Though I am in wholehearted agreement with both of your general points (about markets and open source), as well as with your your specific (counter)examples, I think that it is worth contemplating whether TCP/IP might never had achieved critical mass in the absence of the unique distribution mechanisms and principles that were ultimately, roughly codified in RFC2050 and institutionalized in the form of the "RIR system." My own interpretation of the historical record suggests that the interests who favored different, proprietary routing and addressing technologies (including both the proprietors themselves as well as the established telecom SSOs where their views went unchallenged), and who at that time embraced TCP/IP as, at best, an optional inter-networking feature that could be superficially bolted onto their own proprietary networking platforms, were still dominant almost everywhere except the United States at the time when the first RIRs appeared in Europe and Asia. I believe that the limited geographic devolution of the critical protocol resource distribution and policy-making authority that began with the establishment of RIPE NCC substantially reduced both the number and severity/cost of barriers to establishing and expanding a TCP/IP-based network -- rather than, say, a DECnet, SNA, or some other proprietary network -- and that those relative advantages played no small role in determining TCP/IP's subsequent path to absolute global market dominance.

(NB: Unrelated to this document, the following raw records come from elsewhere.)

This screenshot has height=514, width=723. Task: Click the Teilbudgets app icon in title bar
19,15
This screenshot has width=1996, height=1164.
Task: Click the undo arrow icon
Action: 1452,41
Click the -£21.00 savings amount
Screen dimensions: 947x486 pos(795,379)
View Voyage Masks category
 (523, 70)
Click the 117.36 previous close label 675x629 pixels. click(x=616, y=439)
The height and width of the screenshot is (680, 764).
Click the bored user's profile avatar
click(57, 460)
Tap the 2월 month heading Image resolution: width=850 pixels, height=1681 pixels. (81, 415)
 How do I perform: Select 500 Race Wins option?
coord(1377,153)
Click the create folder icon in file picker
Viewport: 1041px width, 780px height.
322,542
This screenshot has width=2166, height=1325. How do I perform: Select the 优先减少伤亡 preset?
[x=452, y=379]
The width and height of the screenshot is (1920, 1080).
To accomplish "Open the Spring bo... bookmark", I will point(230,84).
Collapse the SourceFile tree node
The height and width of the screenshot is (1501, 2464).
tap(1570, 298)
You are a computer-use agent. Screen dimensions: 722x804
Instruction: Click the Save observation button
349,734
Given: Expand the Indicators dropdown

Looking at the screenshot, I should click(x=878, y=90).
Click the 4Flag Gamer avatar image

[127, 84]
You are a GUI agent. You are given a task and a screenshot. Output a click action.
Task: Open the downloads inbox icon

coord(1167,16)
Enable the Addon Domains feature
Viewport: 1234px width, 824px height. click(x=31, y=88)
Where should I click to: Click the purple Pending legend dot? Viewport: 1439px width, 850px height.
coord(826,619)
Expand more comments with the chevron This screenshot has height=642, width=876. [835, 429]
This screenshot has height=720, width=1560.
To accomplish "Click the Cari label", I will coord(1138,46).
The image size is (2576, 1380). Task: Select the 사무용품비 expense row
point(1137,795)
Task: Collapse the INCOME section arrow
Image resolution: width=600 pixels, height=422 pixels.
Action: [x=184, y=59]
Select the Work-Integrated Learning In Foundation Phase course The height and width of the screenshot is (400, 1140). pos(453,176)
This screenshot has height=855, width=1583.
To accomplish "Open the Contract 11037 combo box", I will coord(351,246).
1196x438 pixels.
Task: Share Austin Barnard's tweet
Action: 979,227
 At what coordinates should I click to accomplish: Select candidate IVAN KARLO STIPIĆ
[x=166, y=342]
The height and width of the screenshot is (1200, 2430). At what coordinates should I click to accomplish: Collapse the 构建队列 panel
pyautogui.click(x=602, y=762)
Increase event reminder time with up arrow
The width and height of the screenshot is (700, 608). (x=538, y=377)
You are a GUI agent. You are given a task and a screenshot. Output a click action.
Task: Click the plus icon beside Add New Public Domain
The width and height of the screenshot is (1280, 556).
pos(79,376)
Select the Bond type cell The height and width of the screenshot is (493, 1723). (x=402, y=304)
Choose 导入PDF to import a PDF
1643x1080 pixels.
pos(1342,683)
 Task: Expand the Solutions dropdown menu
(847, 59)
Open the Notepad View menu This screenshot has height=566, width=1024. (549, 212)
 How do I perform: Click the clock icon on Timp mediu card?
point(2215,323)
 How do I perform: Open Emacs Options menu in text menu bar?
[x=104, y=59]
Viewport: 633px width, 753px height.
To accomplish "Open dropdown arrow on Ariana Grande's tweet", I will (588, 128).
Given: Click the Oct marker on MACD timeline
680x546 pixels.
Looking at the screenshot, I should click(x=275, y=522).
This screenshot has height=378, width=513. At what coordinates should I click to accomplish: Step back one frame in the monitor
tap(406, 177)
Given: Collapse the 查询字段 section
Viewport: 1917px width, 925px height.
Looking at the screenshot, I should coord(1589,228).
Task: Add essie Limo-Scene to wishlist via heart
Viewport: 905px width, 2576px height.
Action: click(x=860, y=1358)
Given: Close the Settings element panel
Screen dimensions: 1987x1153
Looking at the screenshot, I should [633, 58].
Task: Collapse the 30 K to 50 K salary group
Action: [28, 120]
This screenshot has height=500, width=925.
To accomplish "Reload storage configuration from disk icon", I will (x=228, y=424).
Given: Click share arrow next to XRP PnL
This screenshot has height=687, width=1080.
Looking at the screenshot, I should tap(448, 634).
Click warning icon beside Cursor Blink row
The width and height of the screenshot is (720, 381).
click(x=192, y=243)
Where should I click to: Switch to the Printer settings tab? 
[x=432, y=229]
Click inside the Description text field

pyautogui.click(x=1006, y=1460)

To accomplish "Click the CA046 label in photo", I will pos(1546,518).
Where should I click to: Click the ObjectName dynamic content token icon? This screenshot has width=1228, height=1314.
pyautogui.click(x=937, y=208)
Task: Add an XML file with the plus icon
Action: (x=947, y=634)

Conceivably, one could argue that TCP/IP would eventually have achieved that same dominant status by some other path -- e.g., if the inherent superiority of TCP/IP protocols, or the growing market power of US-based, TCP/IP-favoring hardware manufacturers and/or network services providers would have eventually proven irresistible even in a world in which TCP/IP was just a parochial US-only standard -- despite the fact that prospective TCP/IP adoptees would have understood that choosing TCP/IP would make them perpetually dependent on some US-based entity -- either a USG contractee, or more likely GE, Halliburton, or one of the other early private entities who obtained classful IPv4 before its c. 1994-1995 exhaustion. Or perhaps HP, Dell, IBM, et al. and the telco-era SSOs would have eventually embraced "open access" approaches toward inter/networking protocol resources than were similar to or even stronger than the "needs based" practices pioneered by RIR system participants -- or barring that, maybe a whole new generation of open source-favoring hardware manufacturers would have inevitably sprung up somewhere, and inevitably competed all of the dominant, closed-network/protocol-favoring manufacturers and service providers into submission, or bankruptcy...

Anything's possible I guess, but speaking as someone who was born in the 20th century, and who has benefited a great deal from the existence of a working Internet during my lifetime, I'm very glad that we didn't have to wait to find out whether one of those other highly improbable sequences would have eventually panned out.